■ EXERCISE DIRECTIONS: Word for word, quote the lines from the one containing "You are a GUI" to the end of the entries below, including both. Leave pictures out.

■ ENTRIES SHOWN:
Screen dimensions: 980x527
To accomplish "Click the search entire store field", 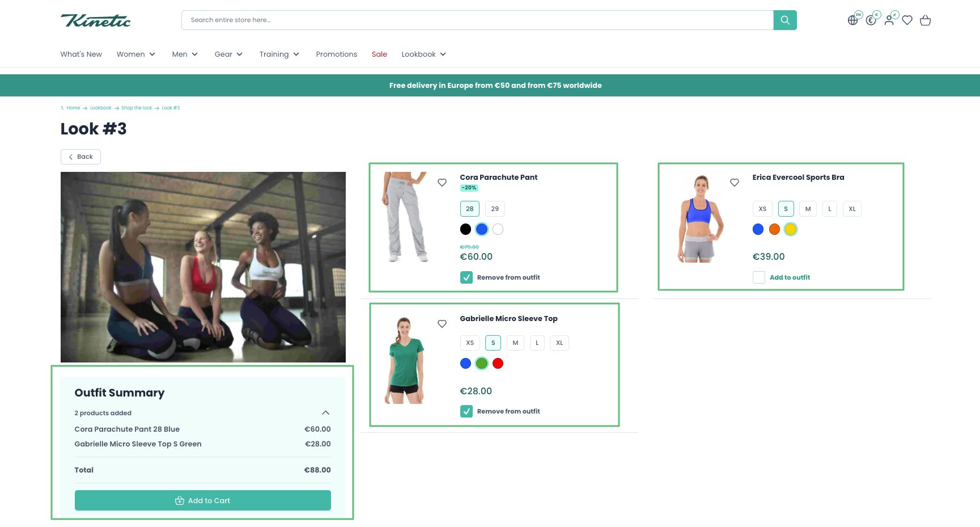I will (476, 20).
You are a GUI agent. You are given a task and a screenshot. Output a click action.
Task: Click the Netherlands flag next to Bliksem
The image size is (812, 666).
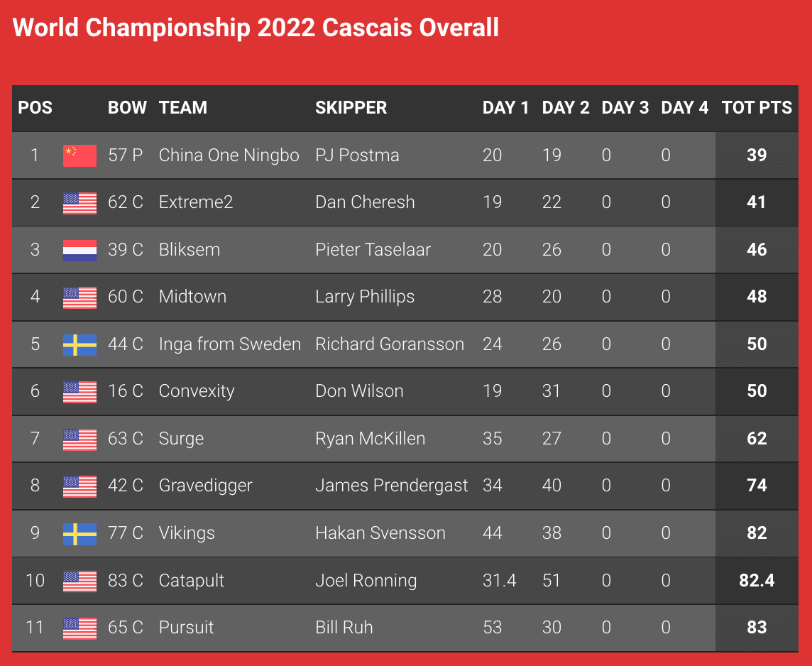79,250
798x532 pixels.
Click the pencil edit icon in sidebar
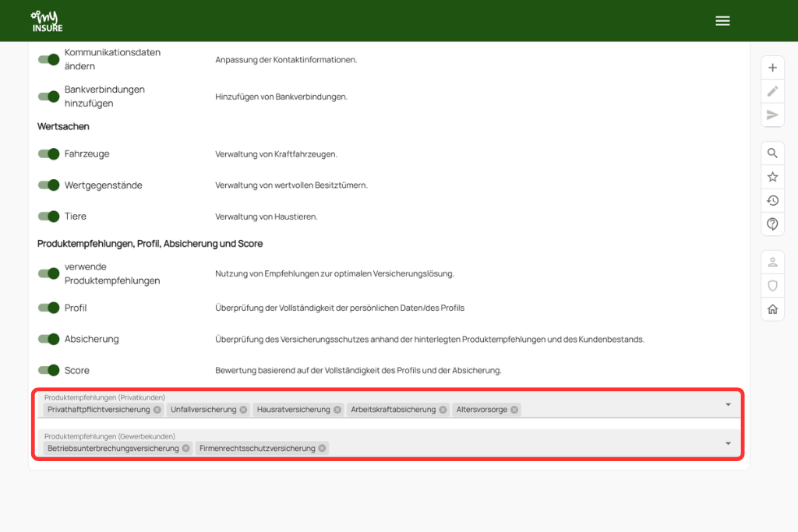click(772, 91)
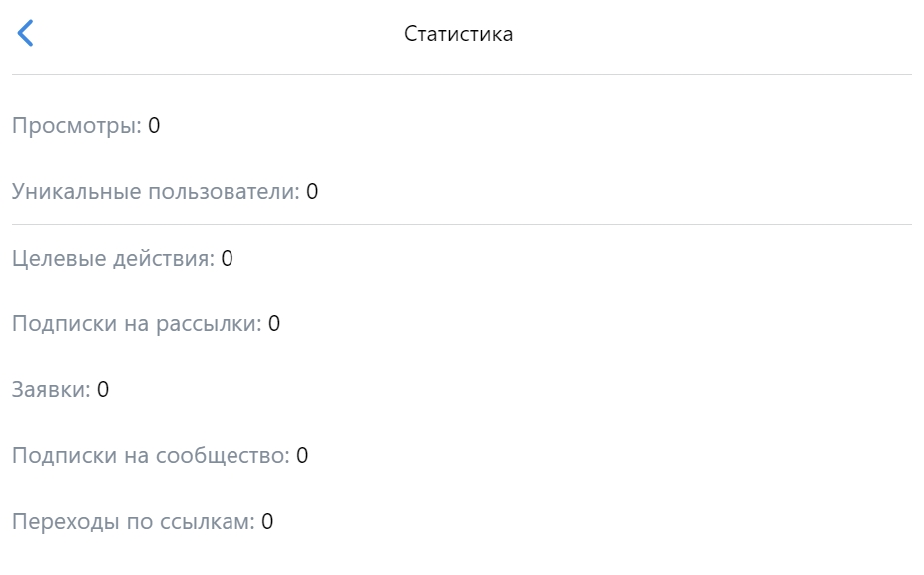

■ SOLUTION TO THE PROBLEM:
You are a GUI agent. You are given a task and a screenshot. Output a click action.
Task: Click the Netherlands flag next to Bliksem
The image size is (812, 666).
79,250
798x532 pixels.
Click the pencil edit icon in sidebar
click(772, 91)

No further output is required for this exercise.